Mit der Zeit wurden wir vertrauter miteinander. Wir telefonierten mehrmals die Woche, zusätzlich zu seinen Besuchen im Etablissement. Und nach einigen Monaten offenbarte er mir seinen drängendsten Wunsch: Er wollte mit mir zu Abend essen, ein Candlelight Dinner. Er würde seinen Privatkoch herbringen lassen. Und um uns herum würden Menschen Sex haben. Die Summe, die er mir dafür bot, war genug Geld, um für ein Jahr meinen Lebensstandard zu halten.

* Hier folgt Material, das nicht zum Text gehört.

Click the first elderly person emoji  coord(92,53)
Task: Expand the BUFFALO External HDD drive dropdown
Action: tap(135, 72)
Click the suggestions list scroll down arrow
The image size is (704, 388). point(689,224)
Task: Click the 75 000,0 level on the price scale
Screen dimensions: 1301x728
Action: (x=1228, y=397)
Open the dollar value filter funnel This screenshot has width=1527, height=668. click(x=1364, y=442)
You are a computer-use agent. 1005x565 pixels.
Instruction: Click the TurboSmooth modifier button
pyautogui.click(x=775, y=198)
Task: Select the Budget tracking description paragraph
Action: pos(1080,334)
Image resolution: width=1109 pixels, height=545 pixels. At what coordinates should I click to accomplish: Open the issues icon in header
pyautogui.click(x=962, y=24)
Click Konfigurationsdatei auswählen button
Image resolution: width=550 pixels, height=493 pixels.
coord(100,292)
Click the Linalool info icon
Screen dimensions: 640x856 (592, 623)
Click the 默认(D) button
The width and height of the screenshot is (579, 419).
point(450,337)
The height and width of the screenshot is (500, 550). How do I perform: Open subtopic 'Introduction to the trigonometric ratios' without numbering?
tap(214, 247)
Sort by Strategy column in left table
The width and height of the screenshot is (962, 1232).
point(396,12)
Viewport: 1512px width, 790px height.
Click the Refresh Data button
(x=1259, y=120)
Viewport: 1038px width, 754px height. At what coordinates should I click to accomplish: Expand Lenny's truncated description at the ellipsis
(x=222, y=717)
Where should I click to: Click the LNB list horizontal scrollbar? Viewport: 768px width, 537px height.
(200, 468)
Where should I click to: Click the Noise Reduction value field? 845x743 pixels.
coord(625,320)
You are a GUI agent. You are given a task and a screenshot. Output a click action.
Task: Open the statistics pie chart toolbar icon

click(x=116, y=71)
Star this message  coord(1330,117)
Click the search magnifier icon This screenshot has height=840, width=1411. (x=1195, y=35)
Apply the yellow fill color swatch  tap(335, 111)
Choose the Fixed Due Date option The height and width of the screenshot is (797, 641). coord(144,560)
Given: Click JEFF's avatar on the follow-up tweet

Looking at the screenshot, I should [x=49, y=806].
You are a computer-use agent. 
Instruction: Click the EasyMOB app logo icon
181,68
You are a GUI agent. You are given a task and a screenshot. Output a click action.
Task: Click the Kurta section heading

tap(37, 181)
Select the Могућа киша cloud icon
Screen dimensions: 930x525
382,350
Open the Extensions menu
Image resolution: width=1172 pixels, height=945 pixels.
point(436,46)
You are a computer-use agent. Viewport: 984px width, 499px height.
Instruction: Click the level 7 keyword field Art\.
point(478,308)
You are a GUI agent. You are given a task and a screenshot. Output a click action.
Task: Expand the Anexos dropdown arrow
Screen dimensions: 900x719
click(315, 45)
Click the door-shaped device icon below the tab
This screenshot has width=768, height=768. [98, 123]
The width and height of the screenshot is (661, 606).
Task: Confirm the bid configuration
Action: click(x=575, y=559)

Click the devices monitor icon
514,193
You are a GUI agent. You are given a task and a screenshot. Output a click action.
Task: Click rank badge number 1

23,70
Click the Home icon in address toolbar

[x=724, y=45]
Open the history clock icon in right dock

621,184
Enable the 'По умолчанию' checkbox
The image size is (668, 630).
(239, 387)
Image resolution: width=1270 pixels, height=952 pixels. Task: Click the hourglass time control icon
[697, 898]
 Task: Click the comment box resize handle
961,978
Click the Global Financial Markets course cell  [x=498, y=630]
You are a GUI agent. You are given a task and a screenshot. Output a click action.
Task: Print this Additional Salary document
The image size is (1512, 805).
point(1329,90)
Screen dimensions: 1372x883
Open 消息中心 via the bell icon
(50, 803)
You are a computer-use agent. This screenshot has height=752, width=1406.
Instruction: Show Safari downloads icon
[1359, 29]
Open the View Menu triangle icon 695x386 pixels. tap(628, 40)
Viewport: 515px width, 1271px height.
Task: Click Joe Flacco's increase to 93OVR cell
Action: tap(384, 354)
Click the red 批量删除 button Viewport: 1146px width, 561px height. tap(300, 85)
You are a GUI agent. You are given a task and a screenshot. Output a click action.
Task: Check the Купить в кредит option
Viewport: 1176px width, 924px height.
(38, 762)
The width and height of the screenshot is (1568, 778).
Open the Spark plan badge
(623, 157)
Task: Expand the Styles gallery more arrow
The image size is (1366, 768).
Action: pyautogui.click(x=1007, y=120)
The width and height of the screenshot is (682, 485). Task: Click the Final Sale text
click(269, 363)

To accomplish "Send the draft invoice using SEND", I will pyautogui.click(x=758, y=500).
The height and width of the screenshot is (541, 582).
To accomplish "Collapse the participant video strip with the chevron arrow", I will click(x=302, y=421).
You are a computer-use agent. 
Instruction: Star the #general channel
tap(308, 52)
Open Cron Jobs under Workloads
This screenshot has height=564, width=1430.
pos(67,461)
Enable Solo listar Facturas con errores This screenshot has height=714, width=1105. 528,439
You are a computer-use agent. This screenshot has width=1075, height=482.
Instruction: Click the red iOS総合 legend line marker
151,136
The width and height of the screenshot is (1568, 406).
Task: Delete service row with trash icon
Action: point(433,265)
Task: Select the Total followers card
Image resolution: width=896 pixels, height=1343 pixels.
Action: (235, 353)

Das berufliche Leben dieser Zeit ließ mich in eine ganz andere Welt eintauchen als die, in der ich meinen Alltag lebte und ich genoss jede Sekunde davon. Alles war so lebendig, so intensiv, so sünd- und lasterhaft, eine Parallelwelt neben meiner. Ich hatte die Verbindung dieser beiden Welten durch unsere Telefonate bereits zugelassen, zögerte nun aber, den nächsten Schritt zu gehen. Die immer höher werdende Summe und meine Abenteuerlust ließen mich schließlich ja sagen. 

Und so saß ich am mit Abstand seltsamsten Abend meines Lebens in voller Abendgarderobe, hochgesteckten Haaren, Diamanten um den Hals und einem Glas Champagner in der Hand an einem Tisch, aß das Essen eines Sternekochs, hörte eine Klaviersonate von Mozart und unterhielt mich angeregt mit dem attraktivsten Mann, den ich bis dahin kennengelernt hatte über charmante Belanglosigkeiten, während um uns herum Menschen miteinander Sex hatten.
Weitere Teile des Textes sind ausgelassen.